* **About this exercise**
Each line from the one containing "[Lien vers Facebook] (47, 2199)" to the end of the entries is to be repeated exactly, and no other line.

(Items from a dataset)

<<<<

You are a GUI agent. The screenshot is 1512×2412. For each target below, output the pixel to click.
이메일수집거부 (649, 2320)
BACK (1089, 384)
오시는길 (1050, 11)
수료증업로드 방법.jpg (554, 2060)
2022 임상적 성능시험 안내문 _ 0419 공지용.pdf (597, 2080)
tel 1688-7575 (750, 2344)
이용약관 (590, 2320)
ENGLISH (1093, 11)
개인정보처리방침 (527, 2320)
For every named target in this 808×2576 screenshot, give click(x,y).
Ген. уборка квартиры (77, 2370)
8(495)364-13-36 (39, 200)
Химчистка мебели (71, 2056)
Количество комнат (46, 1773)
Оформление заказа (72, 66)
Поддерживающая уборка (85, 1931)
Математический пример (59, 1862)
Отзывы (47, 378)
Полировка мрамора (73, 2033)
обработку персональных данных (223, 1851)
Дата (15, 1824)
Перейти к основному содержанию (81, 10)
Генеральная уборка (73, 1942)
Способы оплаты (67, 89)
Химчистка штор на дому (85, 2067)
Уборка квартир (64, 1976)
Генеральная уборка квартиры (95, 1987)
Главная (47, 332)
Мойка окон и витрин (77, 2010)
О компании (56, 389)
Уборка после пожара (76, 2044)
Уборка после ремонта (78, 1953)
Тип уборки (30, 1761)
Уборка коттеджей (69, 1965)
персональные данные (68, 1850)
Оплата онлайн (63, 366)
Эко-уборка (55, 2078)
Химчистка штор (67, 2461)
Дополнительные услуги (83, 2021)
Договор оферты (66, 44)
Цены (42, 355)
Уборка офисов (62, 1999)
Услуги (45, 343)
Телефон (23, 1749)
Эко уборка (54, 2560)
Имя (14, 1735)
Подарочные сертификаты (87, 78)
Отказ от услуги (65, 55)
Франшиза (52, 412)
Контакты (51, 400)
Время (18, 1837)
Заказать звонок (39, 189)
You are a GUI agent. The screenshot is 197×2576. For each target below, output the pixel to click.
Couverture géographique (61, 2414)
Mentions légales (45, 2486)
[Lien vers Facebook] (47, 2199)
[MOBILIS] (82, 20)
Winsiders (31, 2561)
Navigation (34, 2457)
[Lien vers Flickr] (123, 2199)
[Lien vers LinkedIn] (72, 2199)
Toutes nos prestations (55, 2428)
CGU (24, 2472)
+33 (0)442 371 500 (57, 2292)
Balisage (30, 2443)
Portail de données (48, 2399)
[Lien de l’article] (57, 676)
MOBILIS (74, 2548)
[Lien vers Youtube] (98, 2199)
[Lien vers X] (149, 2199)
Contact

>>>>

* **Solved exercise**
[Lien vers Facebook] (47, 2199)
[MOBILIS] (82, 20)
Winsiders (31, 2561)
Navigation (34, 2457)
[Lien vers Flickr] (123, 2199)
[Lien vers LinkedIn] (72, 2199)
Toutes nos prestations (55, 2428)
CGU (24, 2472)
+33 (0)442 371 500 (57, 2292)
Balisage (30, 2443)
Portail de données (48, 2399)
[Lien de l’article] (57, 676)
MOBILIS (74, 2548)
[Lien vers Youtube] (98, 2199)
[Lien vers X] (149, 2199)
Contact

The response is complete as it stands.